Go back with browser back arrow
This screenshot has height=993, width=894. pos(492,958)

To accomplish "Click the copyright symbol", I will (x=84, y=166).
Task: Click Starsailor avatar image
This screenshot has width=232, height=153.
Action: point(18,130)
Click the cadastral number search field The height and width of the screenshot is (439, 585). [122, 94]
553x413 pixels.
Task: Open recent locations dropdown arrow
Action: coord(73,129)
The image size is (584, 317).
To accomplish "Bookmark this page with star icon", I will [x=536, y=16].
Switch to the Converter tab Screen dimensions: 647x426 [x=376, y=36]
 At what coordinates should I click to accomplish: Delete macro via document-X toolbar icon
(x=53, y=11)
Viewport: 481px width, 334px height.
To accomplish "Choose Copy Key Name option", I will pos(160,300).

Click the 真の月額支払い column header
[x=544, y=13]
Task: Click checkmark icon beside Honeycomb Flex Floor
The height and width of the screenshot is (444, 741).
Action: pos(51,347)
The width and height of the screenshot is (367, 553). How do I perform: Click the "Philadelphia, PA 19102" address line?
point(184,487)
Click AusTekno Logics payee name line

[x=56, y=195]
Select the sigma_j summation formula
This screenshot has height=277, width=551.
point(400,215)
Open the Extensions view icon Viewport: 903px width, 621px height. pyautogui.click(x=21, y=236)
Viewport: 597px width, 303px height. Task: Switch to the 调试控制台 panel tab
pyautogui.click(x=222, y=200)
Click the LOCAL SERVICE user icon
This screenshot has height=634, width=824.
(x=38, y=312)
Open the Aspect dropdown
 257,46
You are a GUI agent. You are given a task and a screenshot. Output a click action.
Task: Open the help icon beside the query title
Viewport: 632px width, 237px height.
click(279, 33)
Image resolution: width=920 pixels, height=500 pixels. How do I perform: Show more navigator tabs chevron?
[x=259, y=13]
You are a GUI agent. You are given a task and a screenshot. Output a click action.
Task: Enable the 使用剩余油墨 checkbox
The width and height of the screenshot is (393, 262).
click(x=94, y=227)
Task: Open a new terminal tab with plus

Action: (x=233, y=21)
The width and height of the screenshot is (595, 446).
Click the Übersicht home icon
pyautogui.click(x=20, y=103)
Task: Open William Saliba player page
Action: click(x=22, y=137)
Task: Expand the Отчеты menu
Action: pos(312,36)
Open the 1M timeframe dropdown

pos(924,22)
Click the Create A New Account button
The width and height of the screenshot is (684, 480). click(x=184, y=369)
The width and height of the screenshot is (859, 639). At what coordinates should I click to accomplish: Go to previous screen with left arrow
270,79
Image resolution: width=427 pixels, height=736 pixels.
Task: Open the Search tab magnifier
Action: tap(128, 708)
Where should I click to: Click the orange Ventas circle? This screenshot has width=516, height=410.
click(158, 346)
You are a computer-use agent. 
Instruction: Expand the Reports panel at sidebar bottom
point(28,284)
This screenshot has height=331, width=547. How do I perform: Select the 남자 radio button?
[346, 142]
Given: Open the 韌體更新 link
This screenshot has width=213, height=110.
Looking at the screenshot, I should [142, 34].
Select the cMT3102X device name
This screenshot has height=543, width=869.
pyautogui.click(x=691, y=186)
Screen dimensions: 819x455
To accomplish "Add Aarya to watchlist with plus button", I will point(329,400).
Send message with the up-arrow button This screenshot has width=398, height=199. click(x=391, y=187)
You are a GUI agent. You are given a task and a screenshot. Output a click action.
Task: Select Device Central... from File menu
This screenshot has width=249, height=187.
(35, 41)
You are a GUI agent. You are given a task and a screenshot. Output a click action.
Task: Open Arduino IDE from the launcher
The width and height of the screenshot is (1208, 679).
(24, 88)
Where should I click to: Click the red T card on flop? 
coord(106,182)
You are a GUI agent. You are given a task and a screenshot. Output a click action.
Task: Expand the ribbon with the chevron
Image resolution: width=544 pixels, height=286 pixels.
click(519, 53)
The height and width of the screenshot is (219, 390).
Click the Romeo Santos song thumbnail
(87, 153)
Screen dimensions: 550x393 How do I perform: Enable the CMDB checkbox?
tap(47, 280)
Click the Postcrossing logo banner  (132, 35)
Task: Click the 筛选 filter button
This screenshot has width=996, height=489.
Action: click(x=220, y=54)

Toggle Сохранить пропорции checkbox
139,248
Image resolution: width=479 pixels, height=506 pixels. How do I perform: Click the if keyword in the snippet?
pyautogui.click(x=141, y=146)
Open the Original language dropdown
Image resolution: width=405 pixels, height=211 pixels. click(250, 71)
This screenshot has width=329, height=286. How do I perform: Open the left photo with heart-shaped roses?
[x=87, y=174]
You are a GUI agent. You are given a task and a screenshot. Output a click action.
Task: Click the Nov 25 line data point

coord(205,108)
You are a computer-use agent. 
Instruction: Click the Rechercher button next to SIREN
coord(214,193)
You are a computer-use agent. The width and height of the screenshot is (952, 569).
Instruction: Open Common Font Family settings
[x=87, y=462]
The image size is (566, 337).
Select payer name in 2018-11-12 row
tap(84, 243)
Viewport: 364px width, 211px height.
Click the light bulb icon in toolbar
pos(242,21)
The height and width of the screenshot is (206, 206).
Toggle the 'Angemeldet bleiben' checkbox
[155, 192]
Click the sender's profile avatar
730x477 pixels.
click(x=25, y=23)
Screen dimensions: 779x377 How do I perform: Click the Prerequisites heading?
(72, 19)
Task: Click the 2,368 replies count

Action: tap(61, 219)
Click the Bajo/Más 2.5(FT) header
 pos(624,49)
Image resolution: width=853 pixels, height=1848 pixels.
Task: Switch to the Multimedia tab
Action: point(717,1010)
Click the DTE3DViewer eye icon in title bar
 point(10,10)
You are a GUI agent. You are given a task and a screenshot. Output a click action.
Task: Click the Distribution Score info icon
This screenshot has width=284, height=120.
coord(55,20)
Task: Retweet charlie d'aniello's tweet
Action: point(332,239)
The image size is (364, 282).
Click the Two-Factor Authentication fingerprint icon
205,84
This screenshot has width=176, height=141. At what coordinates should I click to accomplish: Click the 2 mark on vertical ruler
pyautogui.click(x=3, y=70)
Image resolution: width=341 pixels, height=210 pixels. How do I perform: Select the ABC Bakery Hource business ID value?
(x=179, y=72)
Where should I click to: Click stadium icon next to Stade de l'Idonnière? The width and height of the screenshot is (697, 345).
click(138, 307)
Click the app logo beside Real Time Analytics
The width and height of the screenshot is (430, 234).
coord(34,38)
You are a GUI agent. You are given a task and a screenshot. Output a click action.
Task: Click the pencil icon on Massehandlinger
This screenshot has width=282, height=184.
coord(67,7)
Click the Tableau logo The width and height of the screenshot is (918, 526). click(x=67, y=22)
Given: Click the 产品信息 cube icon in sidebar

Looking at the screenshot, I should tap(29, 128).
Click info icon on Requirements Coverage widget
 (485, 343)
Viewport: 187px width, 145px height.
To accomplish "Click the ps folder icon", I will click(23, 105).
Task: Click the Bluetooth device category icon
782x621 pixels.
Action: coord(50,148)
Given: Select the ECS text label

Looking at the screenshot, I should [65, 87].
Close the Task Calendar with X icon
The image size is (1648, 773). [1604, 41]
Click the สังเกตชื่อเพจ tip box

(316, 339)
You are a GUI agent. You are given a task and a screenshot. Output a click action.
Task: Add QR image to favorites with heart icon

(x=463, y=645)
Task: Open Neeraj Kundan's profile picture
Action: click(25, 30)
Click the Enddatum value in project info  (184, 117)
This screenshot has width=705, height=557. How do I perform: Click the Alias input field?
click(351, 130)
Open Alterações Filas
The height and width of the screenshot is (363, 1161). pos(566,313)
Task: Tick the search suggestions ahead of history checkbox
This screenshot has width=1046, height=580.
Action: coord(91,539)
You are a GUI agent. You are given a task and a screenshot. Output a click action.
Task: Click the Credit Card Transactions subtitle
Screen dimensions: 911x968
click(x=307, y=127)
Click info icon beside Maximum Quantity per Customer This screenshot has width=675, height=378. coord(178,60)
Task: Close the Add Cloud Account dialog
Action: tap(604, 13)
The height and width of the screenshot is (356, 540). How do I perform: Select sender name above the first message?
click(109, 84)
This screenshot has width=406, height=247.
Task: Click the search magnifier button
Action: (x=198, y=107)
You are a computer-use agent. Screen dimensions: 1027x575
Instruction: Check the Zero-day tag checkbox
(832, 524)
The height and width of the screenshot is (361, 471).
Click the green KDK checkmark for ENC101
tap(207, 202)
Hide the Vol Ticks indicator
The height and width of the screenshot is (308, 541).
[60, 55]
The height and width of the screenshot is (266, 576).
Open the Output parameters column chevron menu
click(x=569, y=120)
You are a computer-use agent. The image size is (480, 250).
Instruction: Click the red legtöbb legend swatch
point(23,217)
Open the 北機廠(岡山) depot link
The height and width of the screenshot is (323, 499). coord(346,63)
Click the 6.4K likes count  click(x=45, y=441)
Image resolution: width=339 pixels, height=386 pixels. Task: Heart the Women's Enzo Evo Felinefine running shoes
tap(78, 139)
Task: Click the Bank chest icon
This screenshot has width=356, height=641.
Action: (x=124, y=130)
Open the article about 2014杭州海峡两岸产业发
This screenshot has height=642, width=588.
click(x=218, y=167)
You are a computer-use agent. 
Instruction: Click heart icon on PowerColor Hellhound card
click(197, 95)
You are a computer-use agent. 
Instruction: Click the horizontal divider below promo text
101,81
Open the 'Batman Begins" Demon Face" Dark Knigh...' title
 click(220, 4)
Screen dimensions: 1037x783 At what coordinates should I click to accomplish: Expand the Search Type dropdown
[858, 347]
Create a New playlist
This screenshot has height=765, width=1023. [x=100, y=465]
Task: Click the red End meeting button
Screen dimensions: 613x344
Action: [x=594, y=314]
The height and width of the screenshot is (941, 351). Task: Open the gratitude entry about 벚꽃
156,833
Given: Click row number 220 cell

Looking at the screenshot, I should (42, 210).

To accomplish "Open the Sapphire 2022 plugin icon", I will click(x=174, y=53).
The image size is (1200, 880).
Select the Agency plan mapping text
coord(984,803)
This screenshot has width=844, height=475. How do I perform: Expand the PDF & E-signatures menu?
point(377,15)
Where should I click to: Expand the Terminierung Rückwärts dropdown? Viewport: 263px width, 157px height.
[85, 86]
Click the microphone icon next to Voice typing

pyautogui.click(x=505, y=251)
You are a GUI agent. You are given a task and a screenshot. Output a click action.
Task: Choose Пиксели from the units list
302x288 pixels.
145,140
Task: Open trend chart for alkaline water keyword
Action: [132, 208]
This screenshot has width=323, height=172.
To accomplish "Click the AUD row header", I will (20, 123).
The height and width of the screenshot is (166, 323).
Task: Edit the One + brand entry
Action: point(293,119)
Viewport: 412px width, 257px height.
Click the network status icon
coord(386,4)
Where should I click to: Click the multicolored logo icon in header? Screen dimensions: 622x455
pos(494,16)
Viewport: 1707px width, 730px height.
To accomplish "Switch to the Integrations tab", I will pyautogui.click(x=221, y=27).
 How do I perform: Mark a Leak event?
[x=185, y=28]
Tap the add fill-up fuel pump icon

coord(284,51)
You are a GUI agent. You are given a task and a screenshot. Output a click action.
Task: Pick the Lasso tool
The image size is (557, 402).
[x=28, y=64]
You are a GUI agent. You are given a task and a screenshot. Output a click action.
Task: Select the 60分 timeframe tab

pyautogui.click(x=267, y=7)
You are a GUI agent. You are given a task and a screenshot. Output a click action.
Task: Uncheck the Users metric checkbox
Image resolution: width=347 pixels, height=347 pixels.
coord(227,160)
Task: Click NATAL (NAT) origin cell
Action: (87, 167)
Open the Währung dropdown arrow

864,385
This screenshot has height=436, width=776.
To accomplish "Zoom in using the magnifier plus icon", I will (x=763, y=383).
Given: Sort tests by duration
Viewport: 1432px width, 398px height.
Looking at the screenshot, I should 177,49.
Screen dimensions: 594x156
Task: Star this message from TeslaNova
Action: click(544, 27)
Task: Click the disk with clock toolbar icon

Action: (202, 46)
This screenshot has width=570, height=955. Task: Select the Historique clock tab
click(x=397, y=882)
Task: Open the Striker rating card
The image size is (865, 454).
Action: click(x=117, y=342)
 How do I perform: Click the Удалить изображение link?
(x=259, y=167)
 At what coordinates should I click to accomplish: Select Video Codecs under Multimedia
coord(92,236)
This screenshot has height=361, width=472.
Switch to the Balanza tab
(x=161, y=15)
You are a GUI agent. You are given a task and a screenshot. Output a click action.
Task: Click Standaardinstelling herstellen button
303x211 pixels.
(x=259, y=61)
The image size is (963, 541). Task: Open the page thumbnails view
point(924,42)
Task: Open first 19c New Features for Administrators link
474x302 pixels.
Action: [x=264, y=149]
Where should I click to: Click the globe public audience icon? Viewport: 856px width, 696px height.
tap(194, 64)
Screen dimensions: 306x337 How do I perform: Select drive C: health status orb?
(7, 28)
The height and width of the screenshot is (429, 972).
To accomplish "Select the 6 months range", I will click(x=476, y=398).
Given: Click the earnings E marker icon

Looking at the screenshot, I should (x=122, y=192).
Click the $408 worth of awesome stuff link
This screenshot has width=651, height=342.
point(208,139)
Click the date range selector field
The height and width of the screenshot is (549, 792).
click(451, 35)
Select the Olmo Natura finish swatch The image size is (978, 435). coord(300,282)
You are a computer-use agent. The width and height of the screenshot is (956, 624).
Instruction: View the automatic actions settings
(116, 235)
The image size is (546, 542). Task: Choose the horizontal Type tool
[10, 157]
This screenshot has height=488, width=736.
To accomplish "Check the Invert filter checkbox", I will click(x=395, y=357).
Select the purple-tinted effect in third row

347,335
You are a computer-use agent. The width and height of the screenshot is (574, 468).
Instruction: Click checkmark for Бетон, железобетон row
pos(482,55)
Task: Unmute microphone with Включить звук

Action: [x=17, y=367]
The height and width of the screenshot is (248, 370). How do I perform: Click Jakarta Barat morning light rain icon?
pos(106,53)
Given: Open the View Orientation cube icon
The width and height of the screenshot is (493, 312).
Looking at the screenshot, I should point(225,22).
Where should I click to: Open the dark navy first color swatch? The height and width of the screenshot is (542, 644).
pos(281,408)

EXERCISE →
Scan the data above for the word "filter", then copy every line that holds it.

ANSWER BOX →
Task: Click the 筛选 filter button
To accomplish "Check the Invert filter checkbox", I will click(x=395, y=357).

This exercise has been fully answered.